ずいぶんと極端なことを言うもんだな、俺も。でも、俺はそう信じている。

ずーっと前から「可視化」とか「見える化」ってのはトレンドで、今じゃ「ビッグデータ」だ。もちろん、大量のデータを単に数値的に解釈するのは難しいし、全く直感的ではないけれども・・・。

データの傾向や、特定のパターンを見いだすのに可視化は大変有効だ。でも、数値的なデータをイメージとして可視化するならばともかく、論理的な要素も全部イメージで片付けるのは危険ではなかろうか。

というのも、私は目が見えませんので、なんでもかんでも言葉で説明して欲しいものですが。目が見える人は言葉よりも絵で説明することを求める。その方が直感的に分かり安いから。特に業務においてはそういう状況が多いと思う。そりゃ、ぐだぐだ言葉で説明するよりも絵を見た方が効率がいいので無駄な時間を削ることができますけれどもね。
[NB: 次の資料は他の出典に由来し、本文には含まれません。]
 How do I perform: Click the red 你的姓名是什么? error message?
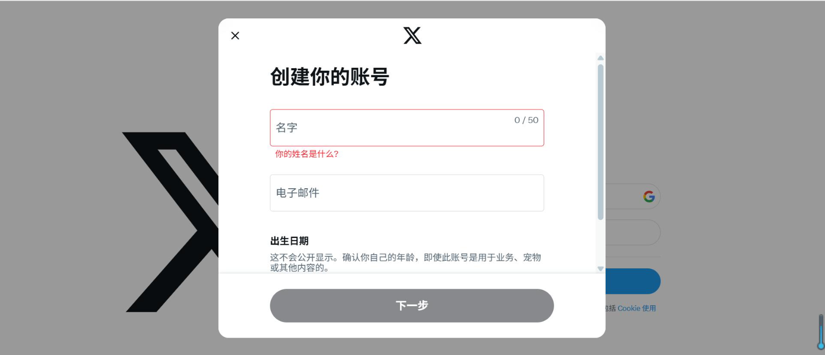coord(307,154)
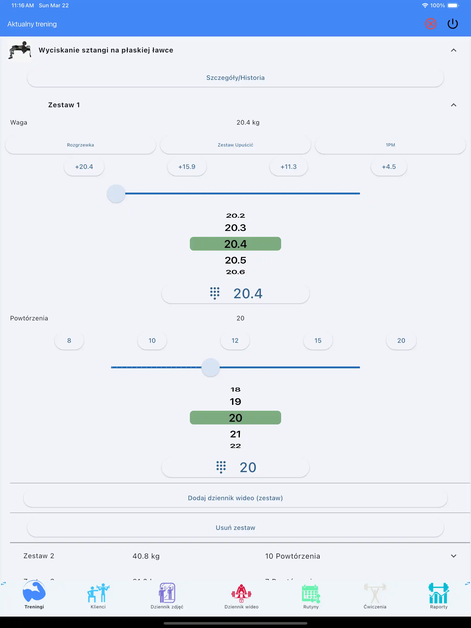Toggle the Zestaw Upuścić drop set option
Viewport: 471px width, 628px height.
click(235, 145)
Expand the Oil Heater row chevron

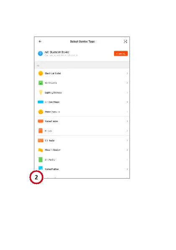pyautogui.click(x=127, y=140)
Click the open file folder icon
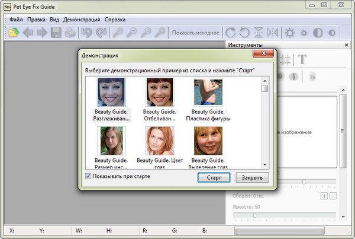 (14, 33)
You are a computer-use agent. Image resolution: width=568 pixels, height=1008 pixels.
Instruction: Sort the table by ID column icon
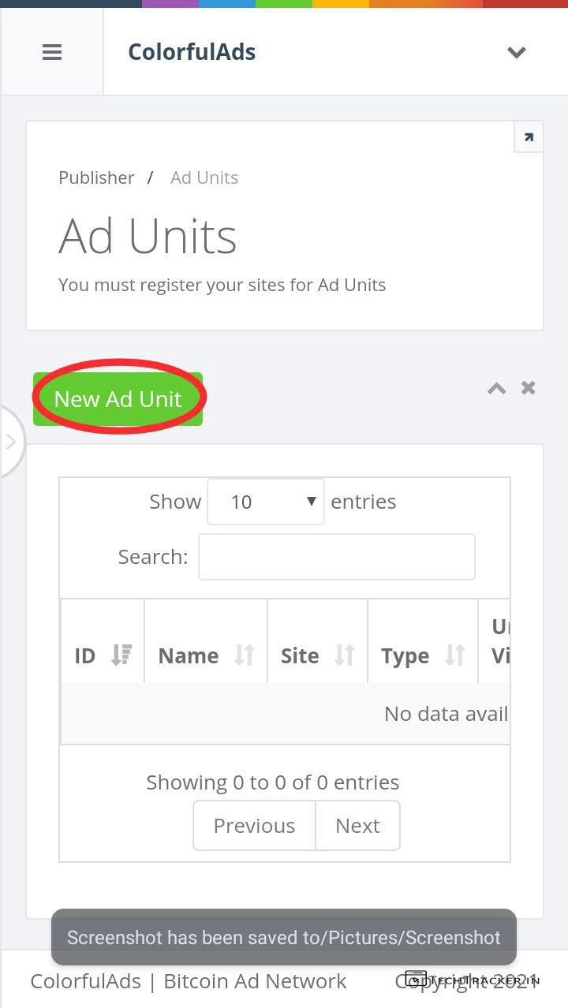pos(121,655)
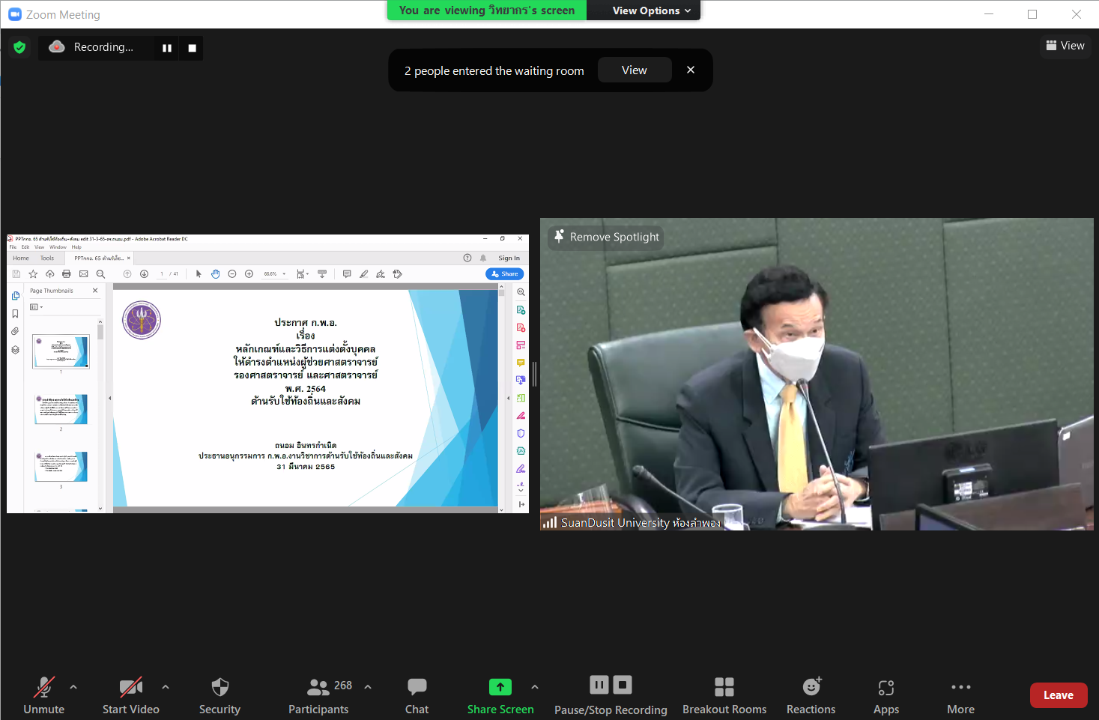Dismiss the waiting room notification

tap(691, 70)

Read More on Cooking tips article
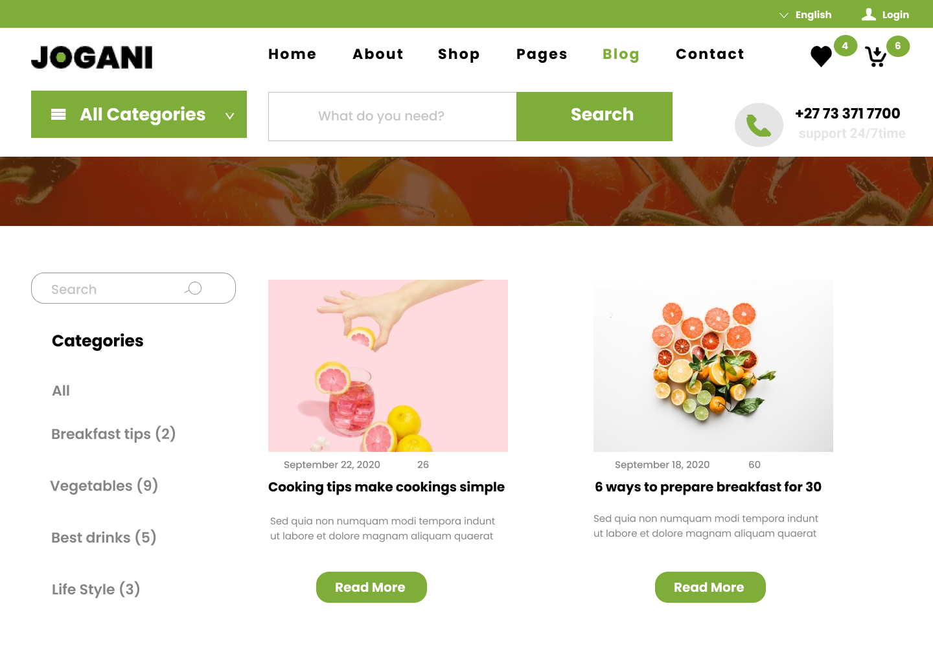(x=371, y=587)
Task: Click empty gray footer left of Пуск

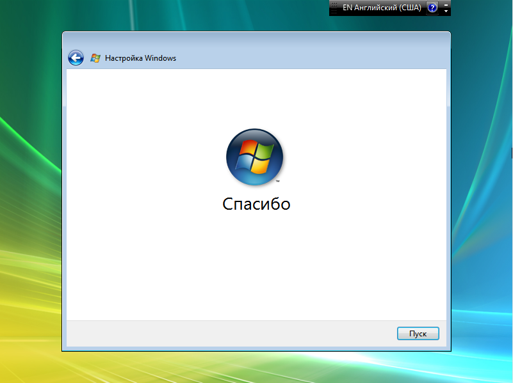Action: (x=224, y=333)
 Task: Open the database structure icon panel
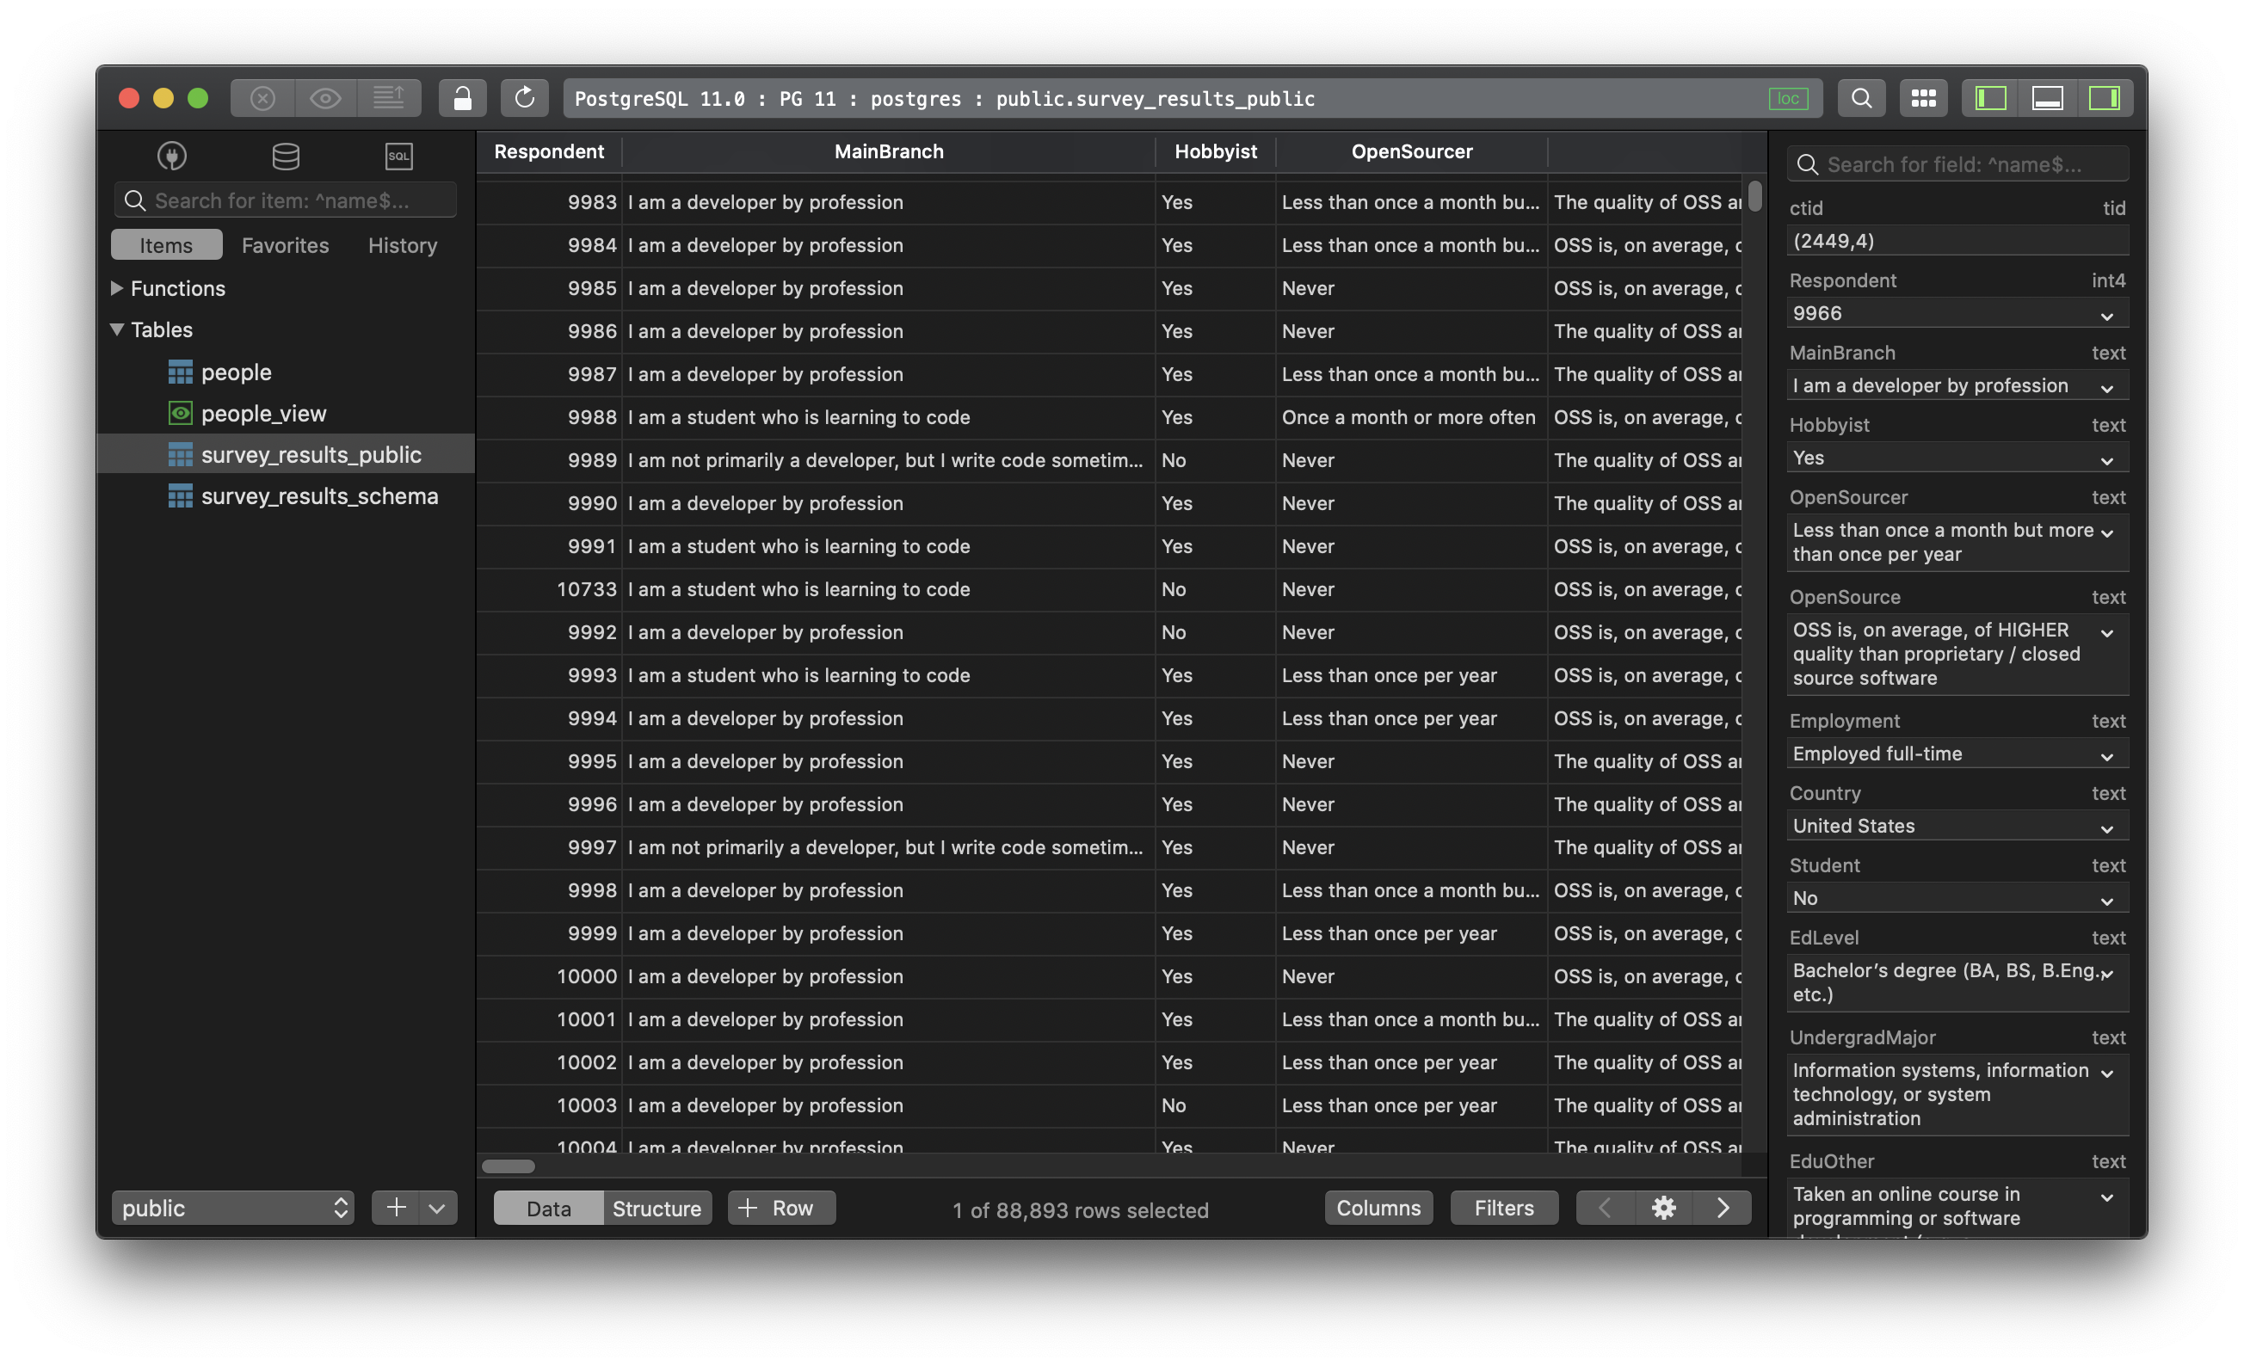point(282,154)
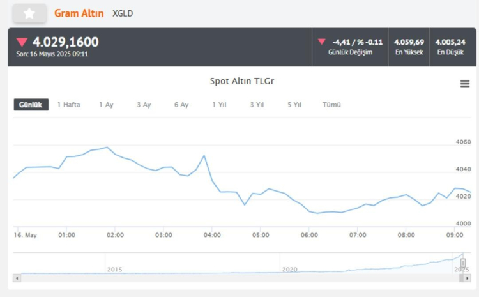Switch to the 1 Hafta range
This screenshot has width=479, height=297.
68,105
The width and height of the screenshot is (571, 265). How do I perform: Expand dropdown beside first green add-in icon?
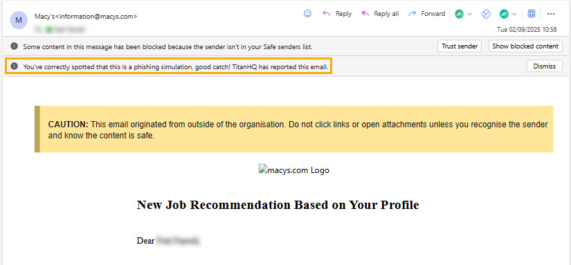tap(469, 15)
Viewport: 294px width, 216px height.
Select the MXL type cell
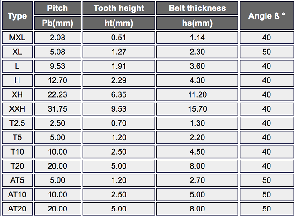point(17,38)
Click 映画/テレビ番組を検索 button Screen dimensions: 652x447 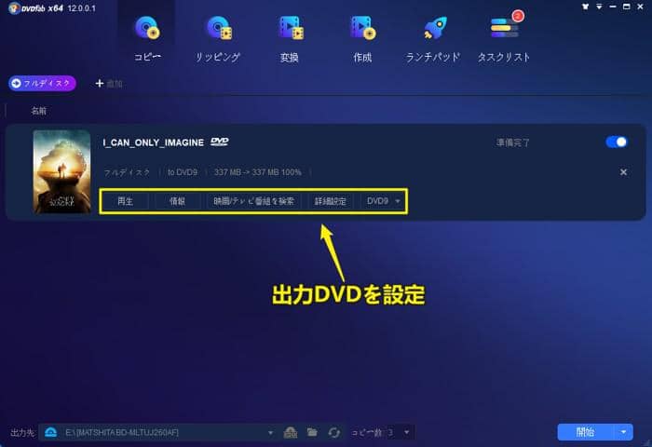pyautogui.click(x=254, y=201)
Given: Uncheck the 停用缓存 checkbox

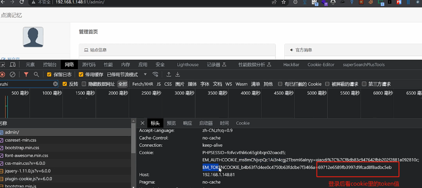Looking at the screenshot, I should tap(81, 75).
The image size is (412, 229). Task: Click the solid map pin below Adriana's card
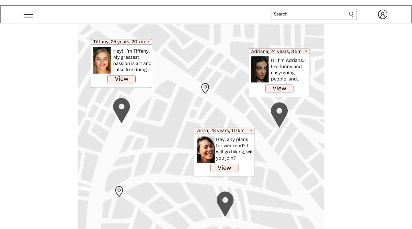(279, 112)
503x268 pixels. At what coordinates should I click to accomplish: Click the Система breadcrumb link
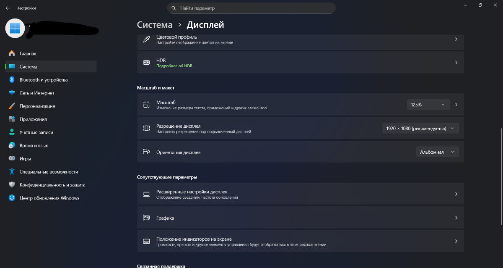pos(155,25)
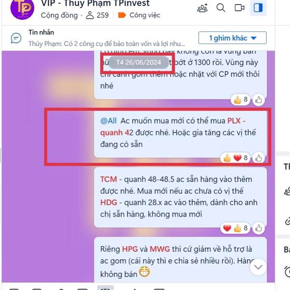Like the PLX message with thumbs-up button
The image size is (290, 290).
(259, 158)
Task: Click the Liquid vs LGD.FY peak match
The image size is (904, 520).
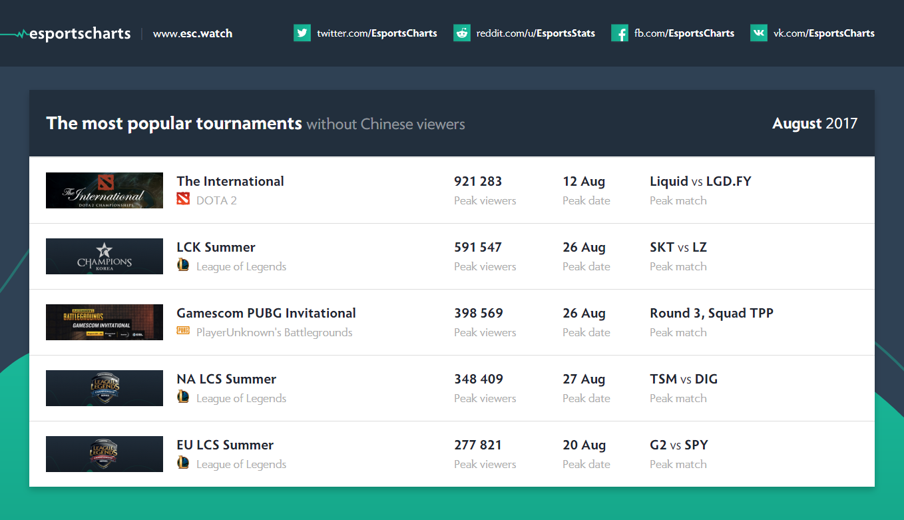Action: (700, 182)
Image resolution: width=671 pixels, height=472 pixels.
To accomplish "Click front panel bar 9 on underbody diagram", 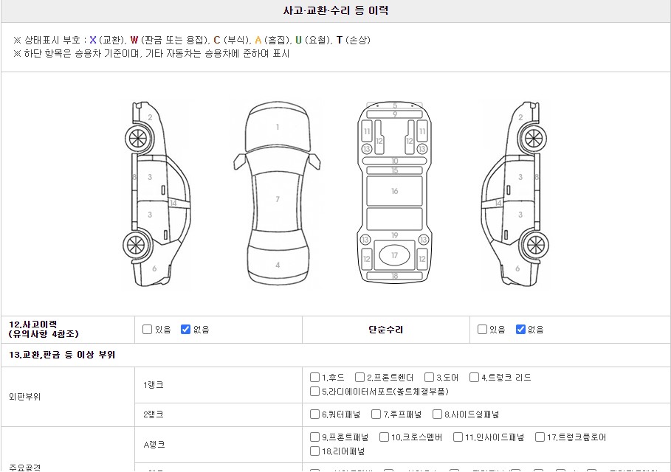I will coord(394,114).
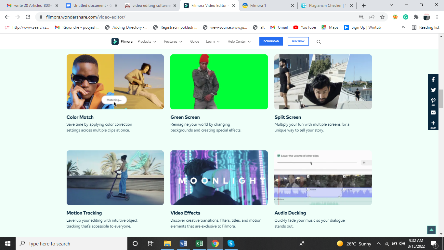Share via email envelope icon
The height and width of the screenshot is (250, 444).
tap(433, 112)
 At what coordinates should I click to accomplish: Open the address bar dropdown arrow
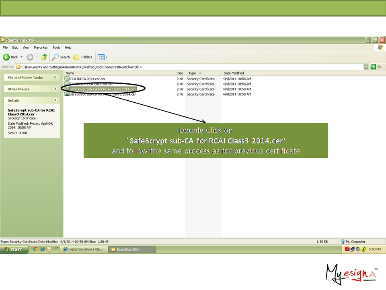click(x=366, y=67)
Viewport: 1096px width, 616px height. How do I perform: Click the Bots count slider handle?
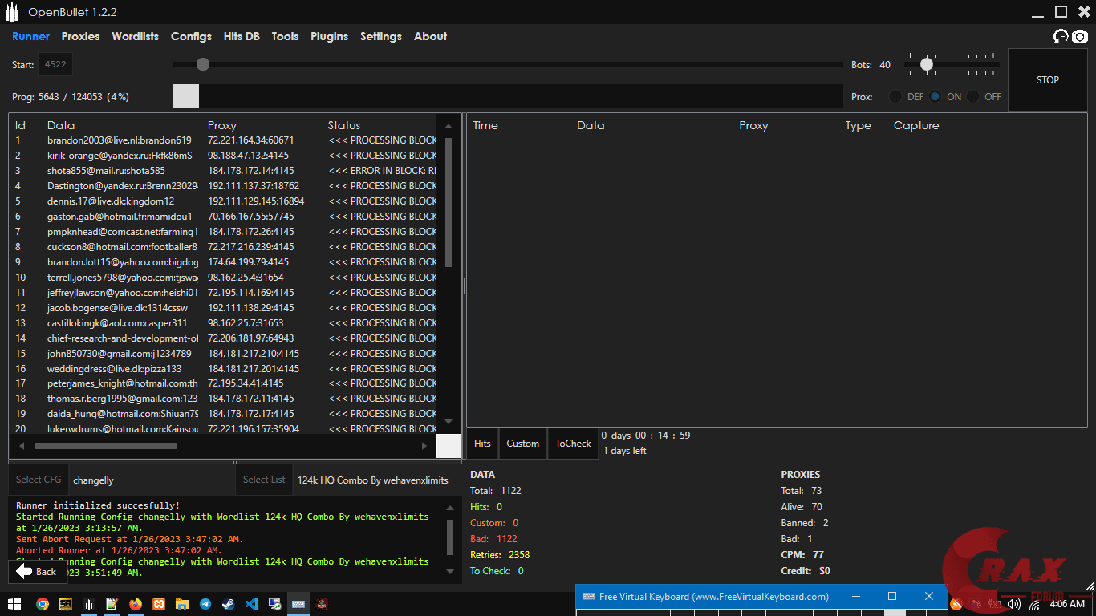point(927,64)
絵で説明することは否定しない。だが、問題なのは、その絵の論理的な意味を理解して絵を描いているかどうかなのではないだろうか。別の言い方をすれば、絵を描く前に、ロジカルに物事を考える力が重要なのではないか。

俺自身は絵を描かないので回りの人を観察していて思うのだが、説明が下手な人っていうのは、言葉だろうが絵だろうが説明が下手なのである。逆に、説明がうまい人は、言葉だろうが絵だろうが分かり安い。その根底には、論理的にきちんと理解できているかどうか、という違いがあるように思う。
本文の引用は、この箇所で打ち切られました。